Saturday, February 24th

February 24, 2018

“Ride or Die”
Teams of 3

25 Minute AMRAP:
150 Calorie Assault Bike
100 Push Ups
60 Hang Power Snatches (95/65)
50 Back Squats (105/75)
40 Hang Power Cleans (115/85)
30 Push Jerks (135/95)
20 Deadlifts (155/105)

Athletes will complete all the reps at one station before moving onto the next and only one athlete will work at one time. If on the fence with choosing weight, going lighter will help preserve the intensity of this workout. Athletes will have one bar, changing weights out as needed.

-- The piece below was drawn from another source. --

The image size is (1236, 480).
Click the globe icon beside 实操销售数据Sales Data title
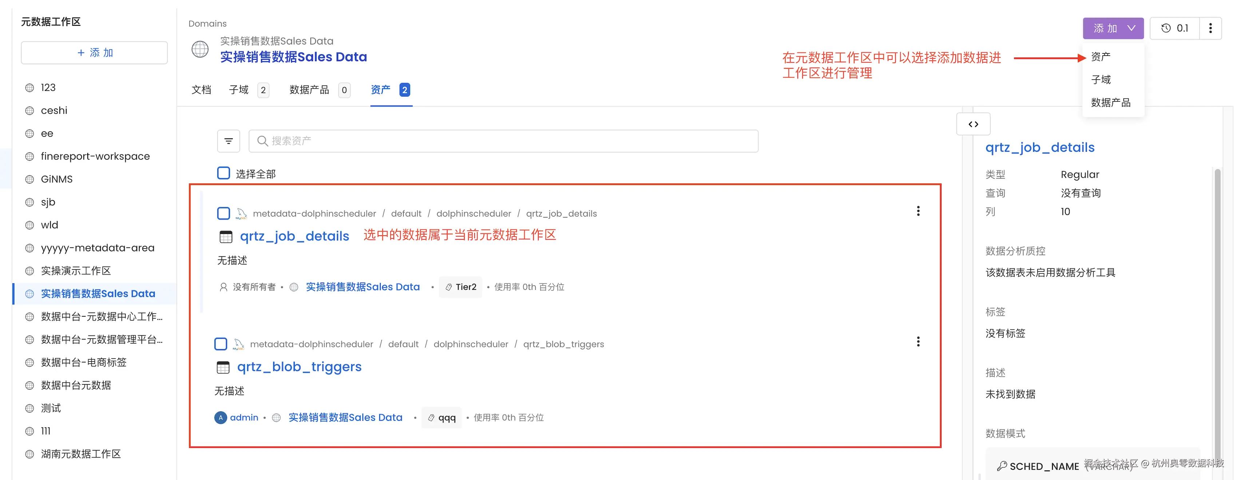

We know that on the bike, the higher the power output the quicker the calories tick off. Athletes can push the intensity here, but only for short bursts of around 15-20 seconds before switching. Recognizing there is still a lot of work to be done, getting off the bike before things start to slow is a smart plan. Thinking quick sets that allow for twice the rest. The same strategy comes into plan on the pull-ups. This is a movement that can go quickly, so keeping sets small while avoiding reaching failure leads to consistency across the board instead of burnout early. The first weights should be something that can be performed touch and go, but keeping the lighter weights to small sets also keeps athletes moving in the later barbells. It is never to early to alternate on quick singles if that is what keeps athletes moving and moving well.